(Textauszug):
_ _ _ _

# OOP Bug in Java?



## Kaffeebohne (2. Jan 2007)

Hi Leute,


Ist es ein Bug in Java 1.6 das man Attribute, bzw deren Werte nicht korrekt überschreiben kann? Wenn ich eine Klasse erweitere und ein Attribut überschreibe, hat diese Kindklasse trotzdem noch den Wert der Vaterklasse, wenn ich eine Methode ausführe, welche in der Vaterklasse definiert ist.



MFG & Frohes Neues

Kaffeebohne


----------



## Roar (2. Jan 2007)

zwar keine ahnung was du meinst, aber 
> OOP Bug
sicher nich :roll:


----------



## Eldar (2. Jan 2007)

Du meinst du hast eine Kindklasse in der du ein vererbtes Attribut überschreibst. Wenn du dann aus einem Objekt der Kindklasse eine Methode aufrufst die nur in der Vaterklasse definiert ist, hat das Attribut noch den Wert aus der Vaterklasse?
So richtig erklärt? Dann bitte mal den Code den du hast posten.

_ _ _ _

(Entnommenes Material):
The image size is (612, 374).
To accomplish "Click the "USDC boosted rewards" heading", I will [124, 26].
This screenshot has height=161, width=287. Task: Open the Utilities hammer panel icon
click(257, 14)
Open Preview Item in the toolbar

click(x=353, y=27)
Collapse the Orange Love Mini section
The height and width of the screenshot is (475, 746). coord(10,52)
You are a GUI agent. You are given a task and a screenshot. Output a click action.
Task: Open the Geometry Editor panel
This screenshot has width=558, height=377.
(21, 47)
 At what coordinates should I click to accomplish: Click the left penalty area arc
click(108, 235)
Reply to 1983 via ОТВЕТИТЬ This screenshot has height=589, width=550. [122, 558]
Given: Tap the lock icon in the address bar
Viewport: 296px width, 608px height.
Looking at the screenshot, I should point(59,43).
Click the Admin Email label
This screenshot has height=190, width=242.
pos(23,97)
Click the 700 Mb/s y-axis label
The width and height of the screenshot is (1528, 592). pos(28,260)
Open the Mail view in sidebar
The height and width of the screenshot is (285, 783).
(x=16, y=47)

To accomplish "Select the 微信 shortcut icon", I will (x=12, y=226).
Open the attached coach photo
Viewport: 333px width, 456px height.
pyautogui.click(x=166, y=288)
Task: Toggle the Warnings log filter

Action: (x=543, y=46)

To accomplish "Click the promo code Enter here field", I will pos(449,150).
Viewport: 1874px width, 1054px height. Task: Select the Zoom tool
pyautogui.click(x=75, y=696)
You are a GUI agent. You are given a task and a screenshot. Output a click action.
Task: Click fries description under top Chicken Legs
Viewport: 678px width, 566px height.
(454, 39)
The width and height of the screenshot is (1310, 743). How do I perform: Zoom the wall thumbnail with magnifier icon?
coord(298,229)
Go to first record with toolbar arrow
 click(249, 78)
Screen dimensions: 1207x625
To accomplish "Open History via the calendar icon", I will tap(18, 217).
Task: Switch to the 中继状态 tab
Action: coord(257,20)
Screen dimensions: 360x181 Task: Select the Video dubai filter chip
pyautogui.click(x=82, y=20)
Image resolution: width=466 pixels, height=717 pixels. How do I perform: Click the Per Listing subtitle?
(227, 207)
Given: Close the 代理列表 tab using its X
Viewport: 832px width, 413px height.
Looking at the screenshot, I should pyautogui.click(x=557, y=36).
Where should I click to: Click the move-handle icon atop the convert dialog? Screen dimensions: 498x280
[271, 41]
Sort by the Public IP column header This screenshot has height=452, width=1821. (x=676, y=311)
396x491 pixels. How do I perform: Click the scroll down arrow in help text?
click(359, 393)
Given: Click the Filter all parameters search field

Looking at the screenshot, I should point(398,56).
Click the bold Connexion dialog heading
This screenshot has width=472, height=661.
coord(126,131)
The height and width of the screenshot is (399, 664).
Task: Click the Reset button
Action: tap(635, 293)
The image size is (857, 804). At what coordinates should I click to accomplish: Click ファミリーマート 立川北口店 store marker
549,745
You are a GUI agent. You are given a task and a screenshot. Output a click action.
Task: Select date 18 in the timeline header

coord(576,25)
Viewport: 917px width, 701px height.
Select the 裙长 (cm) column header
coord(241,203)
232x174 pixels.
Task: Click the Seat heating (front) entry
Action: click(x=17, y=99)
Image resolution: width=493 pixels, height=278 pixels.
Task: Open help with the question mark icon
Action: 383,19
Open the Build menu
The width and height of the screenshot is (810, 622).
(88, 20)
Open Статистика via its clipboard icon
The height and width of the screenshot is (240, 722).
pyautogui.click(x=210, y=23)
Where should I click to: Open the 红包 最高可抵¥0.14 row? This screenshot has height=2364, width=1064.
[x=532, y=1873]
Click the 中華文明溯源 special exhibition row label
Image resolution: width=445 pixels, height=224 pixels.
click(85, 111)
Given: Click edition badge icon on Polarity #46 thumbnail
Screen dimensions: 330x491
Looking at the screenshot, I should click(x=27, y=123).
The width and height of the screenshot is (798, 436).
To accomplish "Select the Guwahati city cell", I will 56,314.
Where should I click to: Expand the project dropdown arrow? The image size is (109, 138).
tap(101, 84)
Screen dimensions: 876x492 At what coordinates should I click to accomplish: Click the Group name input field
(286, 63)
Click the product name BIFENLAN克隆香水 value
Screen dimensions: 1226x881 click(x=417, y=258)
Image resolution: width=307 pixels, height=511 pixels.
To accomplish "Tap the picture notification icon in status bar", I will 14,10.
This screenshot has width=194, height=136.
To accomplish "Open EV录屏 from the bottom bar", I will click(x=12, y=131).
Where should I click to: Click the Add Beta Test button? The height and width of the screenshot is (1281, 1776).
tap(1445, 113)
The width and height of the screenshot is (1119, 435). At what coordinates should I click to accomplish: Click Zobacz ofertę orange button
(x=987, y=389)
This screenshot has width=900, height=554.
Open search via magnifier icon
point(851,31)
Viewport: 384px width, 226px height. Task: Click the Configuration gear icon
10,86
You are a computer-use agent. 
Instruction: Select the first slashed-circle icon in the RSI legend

_ _ _ _

(Zu erledigende Aufgaben):
1) Fasse im Thread über den vermeintlichen OOP-Bug in Java den Absatz, der mit „Ist es ein Bug in Java 1.6“ beginnt, als knappe Stichpunktliste zusammen.
2) Führe den Thread über den vermeintlichen OOP-Bug in Java nach dem letzten gezeigten Satz weiter.
Das Material stammt aus einer anderen Quelle als der Textauszug.

(Antworten je Aufgabe):
1)
- Frage: Ist es ein Bug in Java 1.6, dass sich Attribute bzw. ihre Werte nicht korrekt überschreiben lassen?
- Vorgehen: Eine Klasse wird erweitert, und in der Kindklasse wird ein Attribut überschrieben.
- Beobachtung: Wird eine in der Vaterklasse definierte Methode ausgeführt, hat die Kindklasse trotzdem noch den Wert der Vaterklasse.

2)
Entweder bist du nihcht ineinem Objekt der kindklasse sondern der Vaterklasse, oder du hast beim Attribut was übersehen.


----------



## Kaffeebohne (2. Jan 2007)

Hmm, also ich hab das hier mal gepostet:

http://www.entwickler-blog.de/archiv/162-Bug-in-der-Vererbung-von-Java.html#extended


----------



## The_S (2. Jan 2007)

Verwende in deiner Elternklasse getter und setter und greife so auf die Variable zu. Dann funktioniert es und ist außerdem besserer stil ;-) . Falls du das nicht möchtest kannst du auch über das super-Statement auf die Variable deiner Elternklasse zugreifen.


----------



## byte (2. Jan 2007)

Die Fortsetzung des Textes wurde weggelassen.